“Attempt number 23 recorded as a failure. Rerun in 10… 9…”
I felt numb and tired. Even though my perception of the world was as crystal clear as ever, thanks to the messed-up cyber nature of my avatar, I still felt like I was seeing everything through a long, dark tunnel. My mind was sluggish.
And if that wasn’t enough, blinking in the lower left corner of my vision was a notification.
It was a taunt, a hint of hope that I might just be able to get through the entire maze.
From what I’d overheard, the doctor had wanted me in the B block because he thought I didn’t have access to the Shadow Runner Package. He assumed I was running off normal instinctive abilities.
An upgrade would put me way beyond that level, right? It would probably be a significant upgrade, just like Clairvoyance had been.
Speaking of Clairvoyance…
The improvement was noticeable. Even the passive flashes came a little faster and lasted longer, giving me more time to react.

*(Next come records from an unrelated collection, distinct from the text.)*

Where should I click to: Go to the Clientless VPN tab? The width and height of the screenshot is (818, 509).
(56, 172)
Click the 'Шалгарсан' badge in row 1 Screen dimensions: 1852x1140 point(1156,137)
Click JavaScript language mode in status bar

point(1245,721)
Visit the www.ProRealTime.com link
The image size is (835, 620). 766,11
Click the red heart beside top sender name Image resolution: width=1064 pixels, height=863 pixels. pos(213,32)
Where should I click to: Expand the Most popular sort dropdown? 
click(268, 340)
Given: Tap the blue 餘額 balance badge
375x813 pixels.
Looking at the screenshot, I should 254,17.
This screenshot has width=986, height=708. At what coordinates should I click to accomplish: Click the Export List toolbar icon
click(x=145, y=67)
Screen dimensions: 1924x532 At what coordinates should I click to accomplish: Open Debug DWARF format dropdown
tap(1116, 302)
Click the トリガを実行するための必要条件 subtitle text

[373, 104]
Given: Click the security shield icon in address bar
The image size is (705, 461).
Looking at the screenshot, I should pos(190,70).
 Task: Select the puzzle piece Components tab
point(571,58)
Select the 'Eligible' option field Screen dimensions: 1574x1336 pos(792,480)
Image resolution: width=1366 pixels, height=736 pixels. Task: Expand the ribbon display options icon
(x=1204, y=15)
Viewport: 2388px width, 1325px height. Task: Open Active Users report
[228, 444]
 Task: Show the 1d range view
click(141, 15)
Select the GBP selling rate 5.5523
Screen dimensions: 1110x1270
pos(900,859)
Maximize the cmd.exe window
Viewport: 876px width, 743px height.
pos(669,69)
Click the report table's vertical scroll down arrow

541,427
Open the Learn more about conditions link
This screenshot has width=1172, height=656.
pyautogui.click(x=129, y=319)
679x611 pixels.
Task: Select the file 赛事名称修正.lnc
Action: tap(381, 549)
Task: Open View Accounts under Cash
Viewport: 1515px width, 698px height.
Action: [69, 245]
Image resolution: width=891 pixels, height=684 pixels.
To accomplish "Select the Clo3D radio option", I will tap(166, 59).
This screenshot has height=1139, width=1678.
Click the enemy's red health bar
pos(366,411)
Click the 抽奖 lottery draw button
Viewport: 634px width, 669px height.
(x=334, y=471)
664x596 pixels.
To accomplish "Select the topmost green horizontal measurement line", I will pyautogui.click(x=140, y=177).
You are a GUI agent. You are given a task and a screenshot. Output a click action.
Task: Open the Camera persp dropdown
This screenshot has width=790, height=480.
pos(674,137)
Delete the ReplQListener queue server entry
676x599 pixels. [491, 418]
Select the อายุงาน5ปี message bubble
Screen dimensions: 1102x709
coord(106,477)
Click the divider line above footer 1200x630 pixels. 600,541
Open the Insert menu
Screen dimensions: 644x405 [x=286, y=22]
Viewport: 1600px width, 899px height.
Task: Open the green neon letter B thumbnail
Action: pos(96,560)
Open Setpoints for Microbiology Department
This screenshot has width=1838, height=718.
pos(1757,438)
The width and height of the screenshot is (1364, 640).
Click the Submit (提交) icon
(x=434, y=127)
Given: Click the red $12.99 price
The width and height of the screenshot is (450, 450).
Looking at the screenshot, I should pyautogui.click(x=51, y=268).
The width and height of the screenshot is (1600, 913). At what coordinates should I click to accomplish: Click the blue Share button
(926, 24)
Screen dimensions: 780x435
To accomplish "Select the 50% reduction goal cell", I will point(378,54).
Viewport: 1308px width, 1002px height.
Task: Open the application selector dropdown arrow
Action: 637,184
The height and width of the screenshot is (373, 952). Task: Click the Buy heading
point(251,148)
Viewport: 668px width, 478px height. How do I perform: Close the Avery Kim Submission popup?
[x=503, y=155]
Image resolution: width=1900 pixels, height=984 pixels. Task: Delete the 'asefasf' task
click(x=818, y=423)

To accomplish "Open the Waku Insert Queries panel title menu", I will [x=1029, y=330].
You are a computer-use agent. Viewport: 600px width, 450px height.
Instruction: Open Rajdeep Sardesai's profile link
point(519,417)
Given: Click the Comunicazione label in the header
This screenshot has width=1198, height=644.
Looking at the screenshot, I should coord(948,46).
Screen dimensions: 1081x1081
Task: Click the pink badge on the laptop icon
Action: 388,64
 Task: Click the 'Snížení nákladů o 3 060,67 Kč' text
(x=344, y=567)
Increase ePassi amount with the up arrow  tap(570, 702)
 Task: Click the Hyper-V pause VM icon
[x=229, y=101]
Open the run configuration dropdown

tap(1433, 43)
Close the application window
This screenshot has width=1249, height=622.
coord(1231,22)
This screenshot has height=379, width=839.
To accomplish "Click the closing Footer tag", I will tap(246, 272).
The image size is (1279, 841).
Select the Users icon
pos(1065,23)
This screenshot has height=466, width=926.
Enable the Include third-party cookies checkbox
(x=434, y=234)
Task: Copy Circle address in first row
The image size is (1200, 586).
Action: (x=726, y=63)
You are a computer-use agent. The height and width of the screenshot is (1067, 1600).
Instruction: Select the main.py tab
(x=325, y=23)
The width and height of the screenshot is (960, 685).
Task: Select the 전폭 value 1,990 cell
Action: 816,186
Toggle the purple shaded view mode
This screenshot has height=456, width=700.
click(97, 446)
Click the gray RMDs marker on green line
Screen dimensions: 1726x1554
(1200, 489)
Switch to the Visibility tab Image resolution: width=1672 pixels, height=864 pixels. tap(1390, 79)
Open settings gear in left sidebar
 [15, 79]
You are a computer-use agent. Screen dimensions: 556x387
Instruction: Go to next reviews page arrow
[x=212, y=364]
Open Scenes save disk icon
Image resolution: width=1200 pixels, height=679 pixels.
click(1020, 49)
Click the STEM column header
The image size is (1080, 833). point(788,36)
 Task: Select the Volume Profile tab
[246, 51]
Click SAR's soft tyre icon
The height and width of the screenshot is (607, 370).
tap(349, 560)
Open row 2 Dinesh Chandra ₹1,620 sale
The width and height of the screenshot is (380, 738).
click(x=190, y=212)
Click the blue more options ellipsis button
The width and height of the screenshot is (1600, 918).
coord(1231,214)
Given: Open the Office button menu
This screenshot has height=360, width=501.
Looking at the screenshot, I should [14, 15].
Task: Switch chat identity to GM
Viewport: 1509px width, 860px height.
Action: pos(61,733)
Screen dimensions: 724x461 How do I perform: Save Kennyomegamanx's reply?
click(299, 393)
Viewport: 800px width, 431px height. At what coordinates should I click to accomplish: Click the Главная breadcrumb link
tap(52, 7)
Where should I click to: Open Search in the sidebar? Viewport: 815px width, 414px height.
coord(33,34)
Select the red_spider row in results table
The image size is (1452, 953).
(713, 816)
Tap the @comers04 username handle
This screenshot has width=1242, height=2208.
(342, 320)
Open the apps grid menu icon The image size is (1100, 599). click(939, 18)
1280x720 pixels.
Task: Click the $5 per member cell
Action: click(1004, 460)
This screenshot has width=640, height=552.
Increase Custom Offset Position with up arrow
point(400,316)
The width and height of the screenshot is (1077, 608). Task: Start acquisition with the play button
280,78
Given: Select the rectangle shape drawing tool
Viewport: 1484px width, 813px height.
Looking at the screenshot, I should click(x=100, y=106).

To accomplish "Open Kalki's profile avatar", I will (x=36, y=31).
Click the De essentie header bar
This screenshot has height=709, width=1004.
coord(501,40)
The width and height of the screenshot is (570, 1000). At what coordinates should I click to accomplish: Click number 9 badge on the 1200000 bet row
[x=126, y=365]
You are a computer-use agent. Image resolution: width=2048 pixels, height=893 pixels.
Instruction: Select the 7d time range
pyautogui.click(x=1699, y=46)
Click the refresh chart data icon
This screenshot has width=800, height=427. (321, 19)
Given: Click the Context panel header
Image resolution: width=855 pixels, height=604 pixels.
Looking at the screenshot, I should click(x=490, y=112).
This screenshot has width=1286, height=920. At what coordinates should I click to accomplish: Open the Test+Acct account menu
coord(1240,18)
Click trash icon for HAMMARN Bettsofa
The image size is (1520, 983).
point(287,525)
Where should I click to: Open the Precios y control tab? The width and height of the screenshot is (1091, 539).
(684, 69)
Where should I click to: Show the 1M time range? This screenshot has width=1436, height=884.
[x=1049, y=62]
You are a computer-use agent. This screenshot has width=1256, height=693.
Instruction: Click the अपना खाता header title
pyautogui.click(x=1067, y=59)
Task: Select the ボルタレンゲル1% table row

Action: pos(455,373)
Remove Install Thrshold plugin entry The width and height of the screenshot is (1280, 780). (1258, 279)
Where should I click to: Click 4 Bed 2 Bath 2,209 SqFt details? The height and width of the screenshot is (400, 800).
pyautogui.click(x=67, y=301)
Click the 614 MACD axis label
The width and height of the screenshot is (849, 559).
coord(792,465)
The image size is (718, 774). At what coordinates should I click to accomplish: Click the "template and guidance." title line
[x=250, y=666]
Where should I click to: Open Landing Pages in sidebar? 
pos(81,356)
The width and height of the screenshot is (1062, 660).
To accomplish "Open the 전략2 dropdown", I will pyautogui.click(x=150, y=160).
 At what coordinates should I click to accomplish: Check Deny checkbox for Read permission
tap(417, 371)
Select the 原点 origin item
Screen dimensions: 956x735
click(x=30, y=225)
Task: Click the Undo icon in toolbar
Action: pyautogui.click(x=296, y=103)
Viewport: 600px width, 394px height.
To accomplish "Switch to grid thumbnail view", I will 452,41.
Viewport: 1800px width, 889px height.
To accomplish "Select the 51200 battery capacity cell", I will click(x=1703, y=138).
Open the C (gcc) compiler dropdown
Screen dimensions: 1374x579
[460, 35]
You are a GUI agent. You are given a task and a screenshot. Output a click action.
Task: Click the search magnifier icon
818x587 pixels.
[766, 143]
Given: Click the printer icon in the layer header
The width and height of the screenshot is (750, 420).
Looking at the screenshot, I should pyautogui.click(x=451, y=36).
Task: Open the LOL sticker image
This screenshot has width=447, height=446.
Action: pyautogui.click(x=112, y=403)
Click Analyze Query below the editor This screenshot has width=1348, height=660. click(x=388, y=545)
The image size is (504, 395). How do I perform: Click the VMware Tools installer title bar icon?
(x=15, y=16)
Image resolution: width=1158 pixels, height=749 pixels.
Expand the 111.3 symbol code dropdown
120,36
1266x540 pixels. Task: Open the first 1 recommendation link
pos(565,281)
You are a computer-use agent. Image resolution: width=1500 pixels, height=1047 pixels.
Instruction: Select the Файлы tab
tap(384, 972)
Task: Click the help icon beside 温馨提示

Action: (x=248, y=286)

It mattered surprisingly little.
I wasn’t having trouble with my Clairvoyance to begin with. Sure, the improvement was nice, but I’d already been dodging the traps. Even when more active traps began to pop up, like a moving laser grid I needed to practically dance around, Clairvoyance was not an issue.
The fact that I mistimed my ‘Movement’ on attempt number 16 and got my foot chopped off? That was an issue. The fact that I somehow managed to stumble and get my head chopped off on attempt 21? That was an issue.
The main issue, though, was cumulative strain. Failing so many times was literally killing me. Not only in all the moments when my avatar actually died, but through fatigue and whatever damage the constant push for more reruns was causing to my actual body.
And there was damage. I was pretty sure of that.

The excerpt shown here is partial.